Role Overview   
We are seeking a skilled and motivated Data Engineer with 5–8 years of experience in building scalable data pipelines using Python, PySpark, and AWS services.
The ideal candidate will have hands-on expertise in big data processing, orchestration using AWS Step Functions, and serverless computing with AWS Lambda.

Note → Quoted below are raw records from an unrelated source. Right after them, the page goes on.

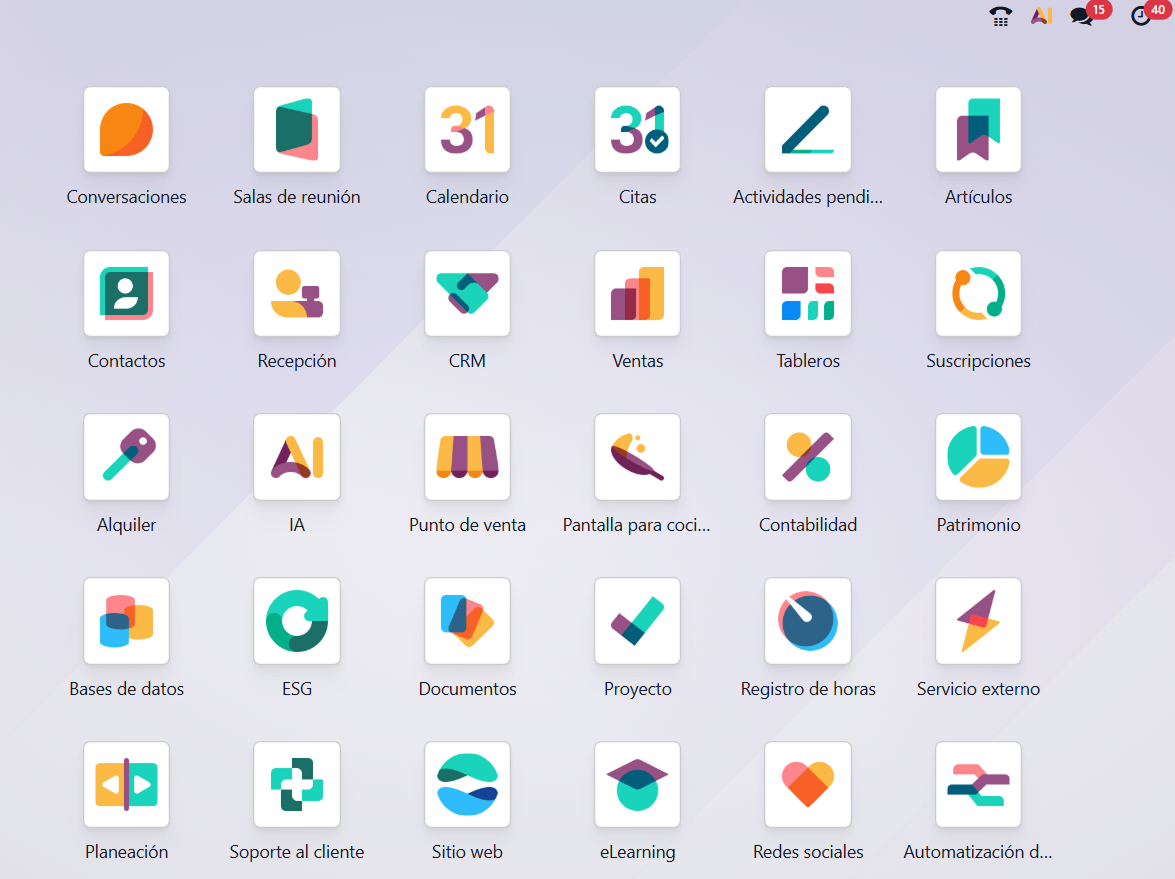Select the Alquiler application
1175x879 pixels.
pyautogui.click(x=126, y=457)
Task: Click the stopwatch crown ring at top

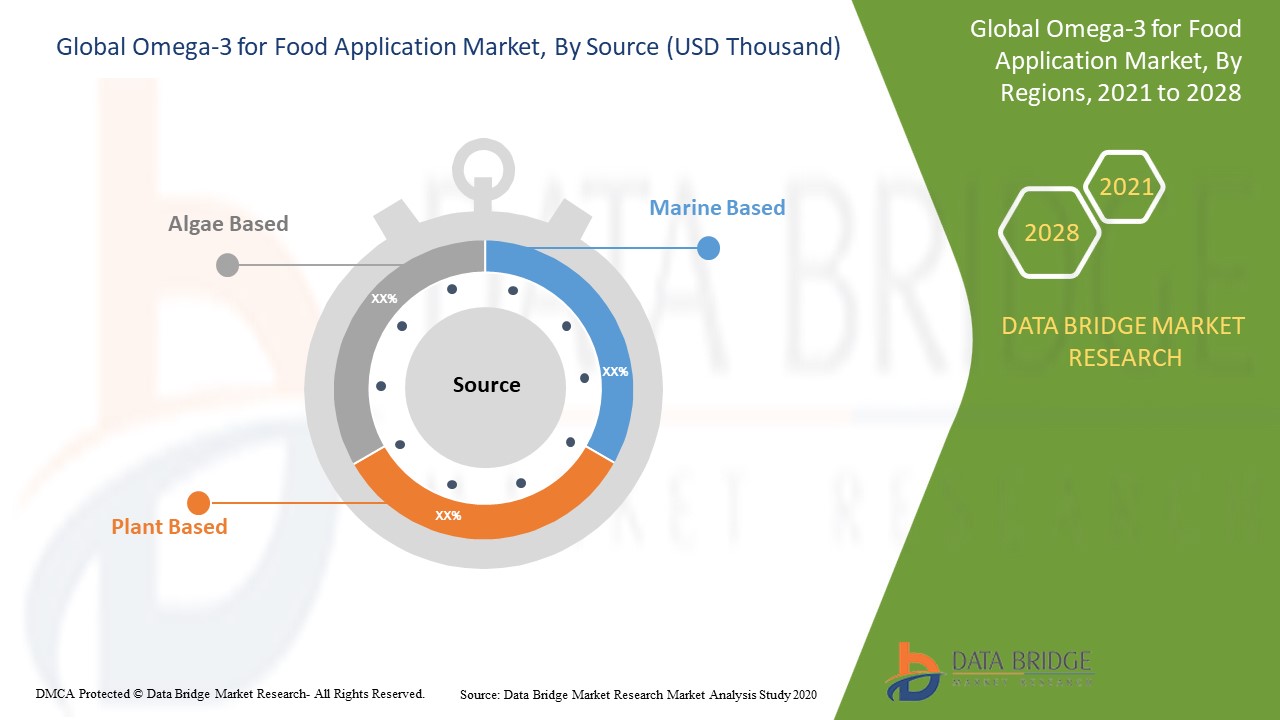Action: (484, 165)
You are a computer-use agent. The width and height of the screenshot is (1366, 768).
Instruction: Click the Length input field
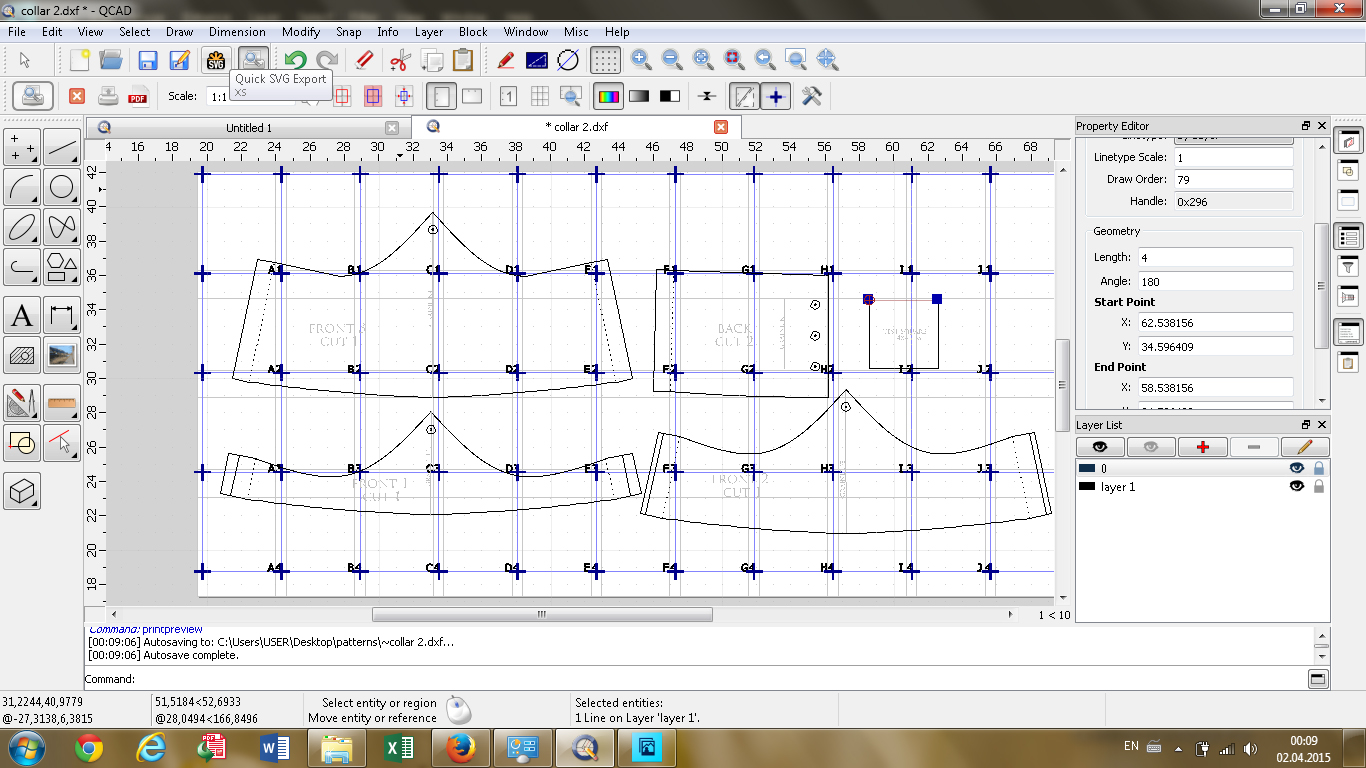(x=1214, y=258)
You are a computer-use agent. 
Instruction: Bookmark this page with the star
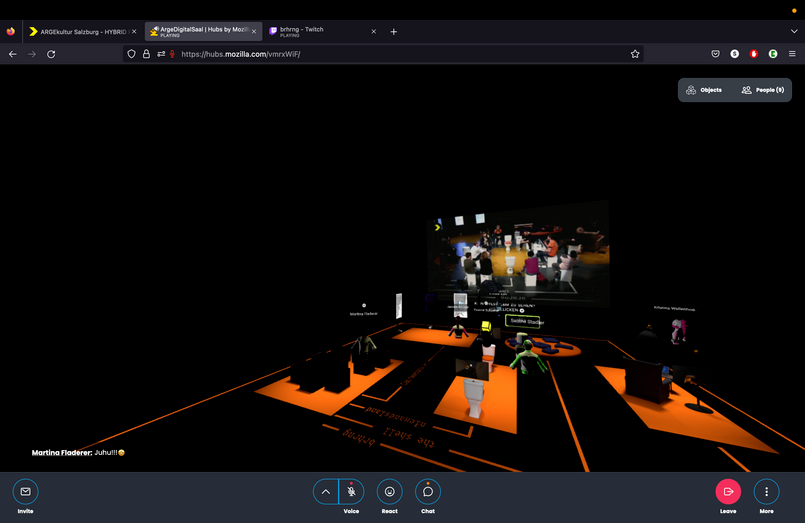(x=635, y=54)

Familiarity with DynamoDB and deployment of ETL programs in AWS is essential.
Key Responsibilities   
- Design, develop, and maintain robust data pipelines using Python and PySpark  
- Handle large-scale data processing and transformation using AWS services  
- Implement orchestration workflows using AWS Step Functions  
- Develop and manage serverless components using AWS Lambda  
- Deploy and monitor ETL programs in AWS environments  
- Configure and optimize DynamoDB for data storage and retrieval  
- Collaborate with cross-functional teams to understand data requirements and deliver scalable solutions  
- Ensure data quality, integrity, and security across all stages of the pipeline  
Required Skills & Qualifications   
-  5–8 years of experience in data engineering or related field  
-  Strong proficiency in Python and PySpark  
-  Solid understanding of AWS services including S3, Lambda, Step Functions, Glue, and DynamoDB  Experience deploying and managing ETL workflows in AWS  
-  Familiarity with NoSQL databases, especially DynamoDB  
-  Knowledge of CI/CD practices and infrastructure-as-code tools (e.g., CloudFormation, Terraform) is a plus  
-  Excellent problem-solving and communication skills  
-  Ability to work independently in a remote setup 
What We Offer 
- Fully remote work environment  
- Opportunity to work on cutting-edge data engineering projects  
- Collaborative and inclusive team culture  
- Competitive compensation and benefits